I’ve given it a lot of thought and I’ve figured out what’s holding me back. The truth is, there’s only one thing standing in my way. If I can overcome that one thing I’ll soon find myself in a list of finalists too. For your enlightenment and, perhaps, for your own personal growth I’m prepared to make myself vulnerable and to tell you what that one thing is. In order to get my book listed as a winner in any book award, all I have to do (it’s quite simple really) is get one published. Don’t know why I haven’t thought of it sooner!

I read the other day that a lady who has recently been on TV helping large people diminish in size by screaming at them to act like legendary black-clad Japanese assassins, has just got a 3-book deal with a local publisher. Not “How to stop being obese” books. Not “Diet and Work-out” books. Children’s books! Children’s!

I’m not jealous. Truly I’m not. I understand why it’s her and not me: she’s ninja-trim, blonde and has a TV-boosted profile. I’m ancient-emperor-fat, brunette and have a small facebook profile. Even I can spot the difference. I’m sure she’s a talented writer. They say she is. She’s a “well-known journalist” that I’d never heard of until the Fat Show, but she’s from interstate so perhaps that’s why.

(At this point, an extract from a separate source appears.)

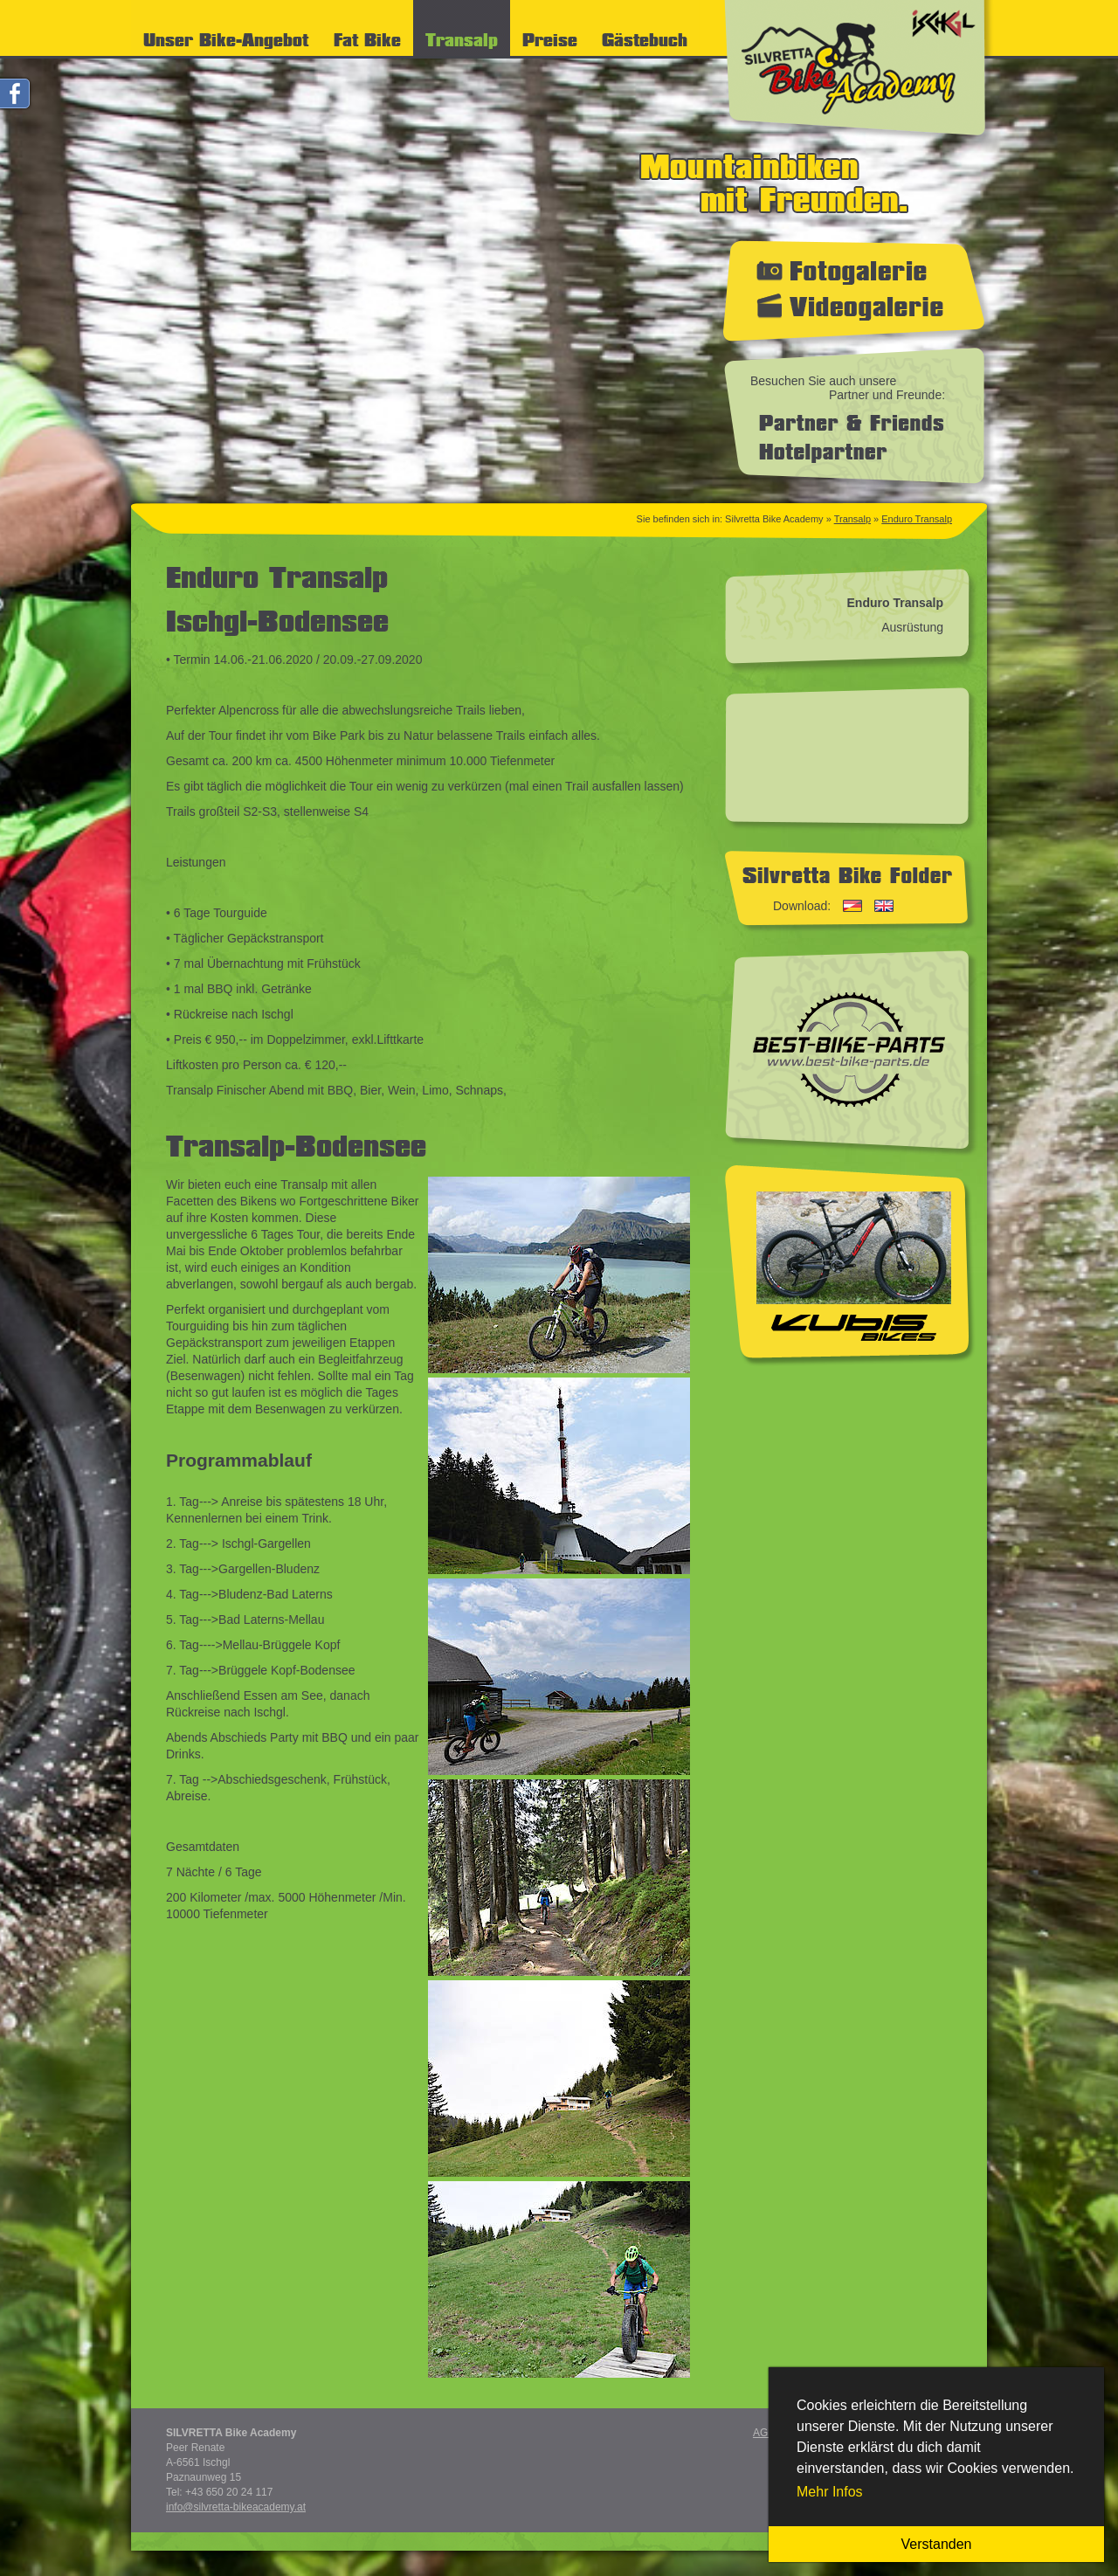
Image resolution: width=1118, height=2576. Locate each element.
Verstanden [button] (936, 2544)
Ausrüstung (912, 627)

I know what you’re thinking: Bad case of sour grapes, old girl; don’t be so bitter and twisted, Noble; jealousy doesn’t become you, brown-haired fat girl. And, you’re right. I’ve got to take those lemons and turn them into lemon butter. (mmmm…lemmonnnn butterrrrrr) I’ve got to find a way to make me more attractive to the publishers’ bean-counters. I’ve got to find a way to look as though I can make those blokes some cash. (Of course, I’m taking it for granted you know I know I’ve got to write a half-decent book. No point stating the obvious.) Right! Thinking cap on… Ninja-screaming commenced… Watch this space.

On a serious note, my congratulations to the lady in question. It’s not easy for anyone to get a publishing deal and I’m sure the books’ll be great. I just hope I get a chance to review them for you. I promise I’ll be impartial. Smiley face.